Greg Williams (left) received treatment for his diabetes from Dr. Mark Beard (right).
When he was diagnosed with diabetes, Greg Williams was shocked. As a naturally gifted athlete, Williams never bought what his sister was selling when she would ominously say, “You either become a schizophrenic or a diabetic.”
To be fair, his sister was schizophrenic. And he’d lost a cousin at 29 to diabetes. But this family history, he thought, wasn’t going to happen to him.
If Williams wasn’t eating or sleeping, he was outdoors and active. He ran in the 10K portion of the historic Crim Festival of Races that wound around his hometown of Flint. Being in by nature was his thing. He lived and breathed basketball at a fast-paced, competitive level. It was a sport Williams saw himself playing well into his 60s.

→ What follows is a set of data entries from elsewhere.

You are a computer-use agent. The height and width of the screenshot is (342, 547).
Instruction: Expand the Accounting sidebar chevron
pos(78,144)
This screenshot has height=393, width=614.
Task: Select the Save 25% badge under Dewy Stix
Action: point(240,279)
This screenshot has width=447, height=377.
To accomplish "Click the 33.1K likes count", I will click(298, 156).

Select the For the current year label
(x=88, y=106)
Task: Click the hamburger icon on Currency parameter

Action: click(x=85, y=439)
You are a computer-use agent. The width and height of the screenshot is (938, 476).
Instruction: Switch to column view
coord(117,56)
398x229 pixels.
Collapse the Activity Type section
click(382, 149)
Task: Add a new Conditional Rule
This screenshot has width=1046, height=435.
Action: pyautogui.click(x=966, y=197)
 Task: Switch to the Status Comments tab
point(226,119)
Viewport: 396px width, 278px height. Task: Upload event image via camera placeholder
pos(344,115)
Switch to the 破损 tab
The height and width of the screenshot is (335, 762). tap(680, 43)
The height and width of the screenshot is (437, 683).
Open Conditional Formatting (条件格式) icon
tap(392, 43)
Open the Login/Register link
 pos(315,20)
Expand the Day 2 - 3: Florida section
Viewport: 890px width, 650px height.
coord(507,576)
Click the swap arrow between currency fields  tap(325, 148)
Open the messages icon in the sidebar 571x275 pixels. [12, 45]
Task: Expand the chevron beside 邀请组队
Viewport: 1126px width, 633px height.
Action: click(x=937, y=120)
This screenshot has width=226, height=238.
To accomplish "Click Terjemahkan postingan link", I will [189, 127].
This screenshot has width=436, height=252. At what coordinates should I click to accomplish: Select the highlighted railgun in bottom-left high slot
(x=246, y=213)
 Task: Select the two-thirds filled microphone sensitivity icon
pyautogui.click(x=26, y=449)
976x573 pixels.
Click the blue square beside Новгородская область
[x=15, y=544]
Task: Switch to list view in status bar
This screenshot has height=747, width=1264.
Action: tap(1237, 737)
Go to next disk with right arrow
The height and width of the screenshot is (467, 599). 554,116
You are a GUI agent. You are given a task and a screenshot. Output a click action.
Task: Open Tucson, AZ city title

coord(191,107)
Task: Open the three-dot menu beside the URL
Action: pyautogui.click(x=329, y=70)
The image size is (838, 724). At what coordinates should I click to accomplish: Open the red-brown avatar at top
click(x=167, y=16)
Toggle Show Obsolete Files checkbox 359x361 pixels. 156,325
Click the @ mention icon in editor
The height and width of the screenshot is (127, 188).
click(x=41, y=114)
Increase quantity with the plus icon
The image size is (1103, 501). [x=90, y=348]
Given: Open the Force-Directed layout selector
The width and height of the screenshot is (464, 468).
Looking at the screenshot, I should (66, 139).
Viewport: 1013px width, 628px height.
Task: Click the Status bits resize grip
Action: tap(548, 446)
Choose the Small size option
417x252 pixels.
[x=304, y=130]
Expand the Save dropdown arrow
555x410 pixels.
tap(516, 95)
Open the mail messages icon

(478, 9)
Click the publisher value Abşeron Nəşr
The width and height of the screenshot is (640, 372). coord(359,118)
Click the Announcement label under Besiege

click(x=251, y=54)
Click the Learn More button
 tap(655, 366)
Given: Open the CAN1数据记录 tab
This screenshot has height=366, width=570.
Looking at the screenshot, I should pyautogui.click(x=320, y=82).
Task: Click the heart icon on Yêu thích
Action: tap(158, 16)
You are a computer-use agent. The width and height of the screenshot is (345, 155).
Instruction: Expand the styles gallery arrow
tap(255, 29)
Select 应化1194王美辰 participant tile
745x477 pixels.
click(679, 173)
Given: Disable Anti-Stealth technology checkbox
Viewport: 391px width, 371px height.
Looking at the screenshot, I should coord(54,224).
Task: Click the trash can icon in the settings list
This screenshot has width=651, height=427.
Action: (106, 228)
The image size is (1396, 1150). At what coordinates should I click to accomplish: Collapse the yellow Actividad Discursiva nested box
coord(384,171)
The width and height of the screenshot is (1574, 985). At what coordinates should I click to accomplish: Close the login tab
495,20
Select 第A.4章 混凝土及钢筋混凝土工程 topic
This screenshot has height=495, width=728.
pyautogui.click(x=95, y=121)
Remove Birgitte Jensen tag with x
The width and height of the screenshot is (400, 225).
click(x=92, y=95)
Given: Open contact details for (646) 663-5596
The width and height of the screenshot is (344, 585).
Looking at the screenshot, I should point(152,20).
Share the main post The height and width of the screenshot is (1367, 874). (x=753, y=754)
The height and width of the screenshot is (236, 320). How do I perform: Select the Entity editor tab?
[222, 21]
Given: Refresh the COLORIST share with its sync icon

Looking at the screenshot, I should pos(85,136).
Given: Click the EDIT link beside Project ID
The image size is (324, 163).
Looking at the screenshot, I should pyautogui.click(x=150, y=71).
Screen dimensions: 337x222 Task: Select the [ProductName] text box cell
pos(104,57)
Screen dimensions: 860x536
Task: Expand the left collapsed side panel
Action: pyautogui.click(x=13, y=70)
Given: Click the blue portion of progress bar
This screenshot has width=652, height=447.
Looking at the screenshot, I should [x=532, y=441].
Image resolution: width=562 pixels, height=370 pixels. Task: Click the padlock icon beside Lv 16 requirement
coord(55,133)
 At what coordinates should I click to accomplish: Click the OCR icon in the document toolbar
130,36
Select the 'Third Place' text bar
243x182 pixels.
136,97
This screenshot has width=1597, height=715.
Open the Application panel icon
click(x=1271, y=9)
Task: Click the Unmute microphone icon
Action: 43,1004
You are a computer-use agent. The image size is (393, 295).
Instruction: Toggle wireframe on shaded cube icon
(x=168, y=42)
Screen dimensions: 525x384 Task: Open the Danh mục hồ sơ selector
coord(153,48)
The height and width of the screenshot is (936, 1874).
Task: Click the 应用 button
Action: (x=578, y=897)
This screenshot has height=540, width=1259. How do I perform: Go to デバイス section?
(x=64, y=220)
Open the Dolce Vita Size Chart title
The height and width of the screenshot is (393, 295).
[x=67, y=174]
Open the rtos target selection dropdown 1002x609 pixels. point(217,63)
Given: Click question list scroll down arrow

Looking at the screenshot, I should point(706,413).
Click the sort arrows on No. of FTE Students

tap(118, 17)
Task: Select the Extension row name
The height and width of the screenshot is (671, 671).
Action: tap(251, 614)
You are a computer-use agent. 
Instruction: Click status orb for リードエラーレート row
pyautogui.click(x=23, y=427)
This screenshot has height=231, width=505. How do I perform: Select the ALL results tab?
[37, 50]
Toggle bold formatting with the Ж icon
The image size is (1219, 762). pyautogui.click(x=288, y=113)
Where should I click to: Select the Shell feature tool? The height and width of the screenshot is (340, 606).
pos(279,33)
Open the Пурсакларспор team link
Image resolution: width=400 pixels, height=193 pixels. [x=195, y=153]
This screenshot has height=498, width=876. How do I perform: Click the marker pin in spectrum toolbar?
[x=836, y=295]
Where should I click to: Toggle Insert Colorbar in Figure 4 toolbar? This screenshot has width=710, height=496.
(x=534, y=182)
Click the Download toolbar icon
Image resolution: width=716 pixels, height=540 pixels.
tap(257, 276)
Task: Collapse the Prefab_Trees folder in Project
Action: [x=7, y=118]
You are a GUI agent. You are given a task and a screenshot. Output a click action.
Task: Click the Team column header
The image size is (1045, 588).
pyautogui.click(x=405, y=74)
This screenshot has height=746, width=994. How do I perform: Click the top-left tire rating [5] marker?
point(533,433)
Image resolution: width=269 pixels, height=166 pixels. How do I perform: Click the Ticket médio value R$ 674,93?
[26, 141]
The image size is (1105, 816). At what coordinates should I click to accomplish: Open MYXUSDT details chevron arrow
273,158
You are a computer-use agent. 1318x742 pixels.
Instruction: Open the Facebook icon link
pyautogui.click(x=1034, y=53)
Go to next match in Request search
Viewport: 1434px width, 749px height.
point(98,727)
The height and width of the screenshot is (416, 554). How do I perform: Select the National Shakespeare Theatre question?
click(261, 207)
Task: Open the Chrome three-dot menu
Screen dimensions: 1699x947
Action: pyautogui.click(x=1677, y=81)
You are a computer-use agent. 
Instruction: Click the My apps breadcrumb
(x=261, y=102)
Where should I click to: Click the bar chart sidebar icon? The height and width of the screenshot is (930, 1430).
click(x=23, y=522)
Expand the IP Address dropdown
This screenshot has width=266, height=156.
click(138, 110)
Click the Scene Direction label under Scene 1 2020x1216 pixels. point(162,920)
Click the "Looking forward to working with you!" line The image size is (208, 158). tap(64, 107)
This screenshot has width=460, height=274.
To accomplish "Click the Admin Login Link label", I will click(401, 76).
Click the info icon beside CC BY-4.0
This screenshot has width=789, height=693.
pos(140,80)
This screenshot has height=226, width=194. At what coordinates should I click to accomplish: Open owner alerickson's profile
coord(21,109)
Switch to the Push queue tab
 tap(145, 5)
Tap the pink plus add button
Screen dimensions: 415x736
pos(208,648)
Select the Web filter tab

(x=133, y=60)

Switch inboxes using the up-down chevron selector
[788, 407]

But in 1991, at the age of 32, that became harder to picture. There was no denying the diagnosis of Type 2 diabetes — or the symptoms that were starting to settle in.
“When you start getting the symptoms, you’re scared,” says Williams. “I was getting the blurred vision, the thirstiness, the hunger. Being an athlete, I stayed ahead of the game. When I slowed down, it caught up with me. The doctors said I probably had this disease a long time and didn’t know it. They tell you to get on your medication and what to eat … but when you’re young, it’s hard to discipline yourself. I was scared, but I didn’t believe I needed insulin.”
Williams just wasn’t ready to give up his lifestyle — one that contributed to his disease with a poor diet and no treatment while simultaneously keeping it under control with exercise.
Years passed. Williams sought no additional treatment, even as the disease wreaked havoc on his nervous system. The pain wouldn’t let him sleep. Blindness set in, making him paranoid. He clung to his independence by continuing to drive — running red lights and stop signs. He saw cars that weren’t there. His wife and children were becoming silhouettes. He couldn’t remember what their faces looked like.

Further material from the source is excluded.